2015-01-30T011602Z_1514625904_GM1EB1U0PFL01_RTRMADP_3_USA-OBAMA-DEMOCRATS
U.S. President Barack Obama wasn't shy at a Democratic retreat in Philadelphia on Thursday about his plans to "happily" veto Republican bills that challenge any policies he's signed into law. Reuters/Larry Downing

President Barack Obama had House Democrats cheering to his rousing speech at the party’s retreat in Philadelphia Thursday night. He took aim at Republican policies and said he’d “happily” veto new bills he doesn’t approve of.

Obama made the remarks the same day a Republican-led Senate voted to pass a bill authorizing the construction of the Keystone XL pipeline, which Obama has previously vowed to veto. Obama said he would veto any Republican legislation that would repeal the Affordable Care Act, that would “unravel new rules we put in place to make sure Wall Street recklessness doesn’t hurt American families again” and that would "compound" the immigration "problem.”

With no elections left for him to win, some think the president has been more outspoken lately. While answering questions on Thursday, he told House Democrats to “get informed, not by reading the Huffington Post” in regard to trade issues, according to Politico. Earlier he said that his GOP opponents were dead wrong on economics.

“That’s pretty rare where you have two visions, a vigorous debate and then you test who’s right and the record shows that we were right and middle-class economics does work,” he said.

He had defined middle-class economics in his State of the Union address earlier this month as “the idea that this country does best when everyone gets their fair shot, everyone does their fair share, and everyone plays by the same set of rules.”

Obama told Democrats, “We need to stand up and go on offense about what we believe in,” after rattling off Democratic ideals like access to affordable education.
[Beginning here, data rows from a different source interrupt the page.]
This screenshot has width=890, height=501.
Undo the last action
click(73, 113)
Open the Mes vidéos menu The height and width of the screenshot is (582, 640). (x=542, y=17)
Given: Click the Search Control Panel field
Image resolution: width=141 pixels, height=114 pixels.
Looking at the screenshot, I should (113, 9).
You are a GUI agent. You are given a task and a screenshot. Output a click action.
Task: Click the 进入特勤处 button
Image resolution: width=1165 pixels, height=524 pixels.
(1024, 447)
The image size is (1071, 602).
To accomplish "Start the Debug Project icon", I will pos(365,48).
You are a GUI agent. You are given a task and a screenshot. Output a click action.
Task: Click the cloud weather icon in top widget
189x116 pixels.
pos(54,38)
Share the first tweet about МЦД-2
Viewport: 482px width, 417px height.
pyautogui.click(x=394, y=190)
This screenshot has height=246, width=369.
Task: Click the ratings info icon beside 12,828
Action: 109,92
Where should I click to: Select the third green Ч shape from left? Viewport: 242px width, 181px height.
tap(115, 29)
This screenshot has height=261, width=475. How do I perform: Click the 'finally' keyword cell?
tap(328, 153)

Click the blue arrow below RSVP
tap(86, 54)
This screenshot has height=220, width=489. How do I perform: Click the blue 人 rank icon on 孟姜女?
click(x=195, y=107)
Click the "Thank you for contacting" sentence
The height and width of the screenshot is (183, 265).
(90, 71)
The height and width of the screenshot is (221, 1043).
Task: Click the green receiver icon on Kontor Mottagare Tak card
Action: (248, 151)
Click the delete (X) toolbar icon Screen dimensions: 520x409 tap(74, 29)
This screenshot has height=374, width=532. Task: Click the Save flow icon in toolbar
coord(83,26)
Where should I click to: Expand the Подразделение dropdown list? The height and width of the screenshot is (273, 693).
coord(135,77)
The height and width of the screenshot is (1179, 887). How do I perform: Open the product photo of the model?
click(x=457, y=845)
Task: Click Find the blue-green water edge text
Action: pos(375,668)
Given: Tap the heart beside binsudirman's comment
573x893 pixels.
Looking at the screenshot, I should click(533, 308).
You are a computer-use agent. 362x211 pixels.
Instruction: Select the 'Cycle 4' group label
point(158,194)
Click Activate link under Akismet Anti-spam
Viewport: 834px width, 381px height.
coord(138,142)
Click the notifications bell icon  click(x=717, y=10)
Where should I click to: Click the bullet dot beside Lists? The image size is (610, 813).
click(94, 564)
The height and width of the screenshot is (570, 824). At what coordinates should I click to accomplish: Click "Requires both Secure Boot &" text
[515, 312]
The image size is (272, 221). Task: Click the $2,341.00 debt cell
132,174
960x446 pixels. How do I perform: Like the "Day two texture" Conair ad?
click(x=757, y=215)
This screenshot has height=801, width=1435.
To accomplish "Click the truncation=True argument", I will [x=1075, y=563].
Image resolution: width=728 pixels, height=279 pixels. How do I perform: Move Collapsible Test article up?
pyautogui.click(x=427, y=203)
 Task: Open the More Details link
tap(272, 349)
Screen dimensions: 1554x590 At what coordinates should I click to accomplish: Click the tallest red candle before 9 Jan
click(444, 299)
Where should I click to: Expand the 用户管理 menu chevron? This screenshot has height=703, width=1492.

He also mentioned that he invited Republicans to join Democrats in government, but said that only their rhetoric and not their policies had “caught up.”

Republicans took majority control in both the House of Representatives and the Senate in mid-term elections in November, setting up what could be two years of political quarrels and stand-offs between Obama and a Republican leadership that vowed to challenge his liberal policies. The GOP’s mid-term victories, which included a number of gubernatorial wins across the country, strengthened the party’s resolve after six years of battling Obama.

Obama's approval rating has reached 46 percent, it was reported Thursday, and 33 percent of Americans think the country is headed in the "right direction," according to a Reuters/Ipsos poll conducted from Jan. 24-28.